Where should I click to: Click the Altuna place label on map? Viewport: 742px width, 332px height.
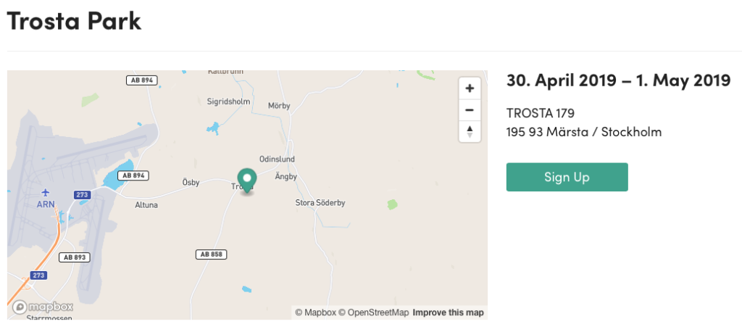click(x=146, y=206)
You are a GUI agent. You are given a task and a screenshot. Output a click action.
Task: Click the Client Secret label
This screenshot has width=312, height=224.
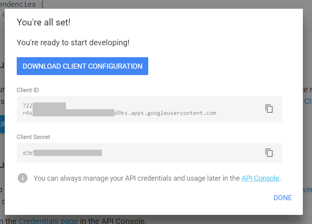tap(33, 137)
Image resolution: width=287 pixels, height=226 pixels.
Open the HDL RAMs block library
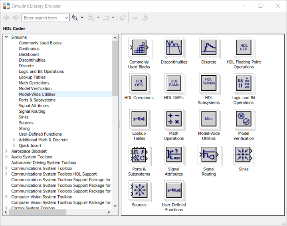(x=174, y=84)
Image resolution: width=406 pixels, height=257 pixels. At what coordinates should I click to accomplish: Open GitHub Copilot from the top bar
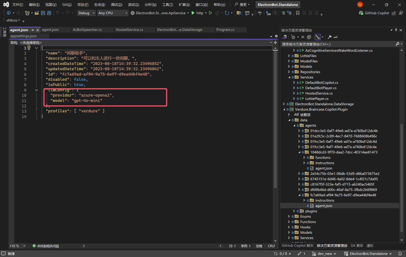(x=374, y=13)
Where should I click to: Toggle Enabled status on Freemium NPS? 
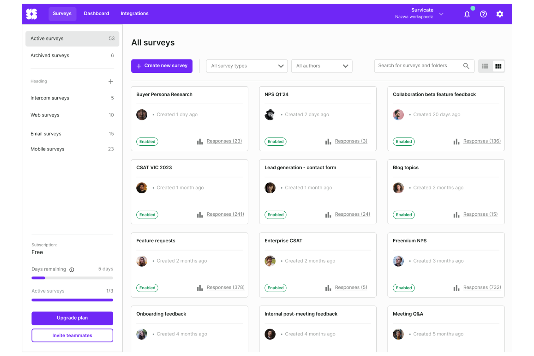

- _TRY IT_
From the line containing "You are a GUI" to the end of the listing, restate each line word for word and nothing more; the pictures stay out.

- _OUTPUT_
You are a GUI agent. You are given a task and a screenshot. Output a click action.
Task: Click the Client Secret label
This screenshot has width=312, height=224.
tap(33, 137)
Image resolution: width=287 pixels, height=226 pixels.
Open the HDL RAMs block library
(x=174, y=84)
Image resolution: width=406 pixels, height=257 pixels. At what coordinates should I click to accomplish: Open GitHub Copilot from the top bar
(x=374, y=13)
Where should I click to: Toggle Enabled status on Freemium NPS? 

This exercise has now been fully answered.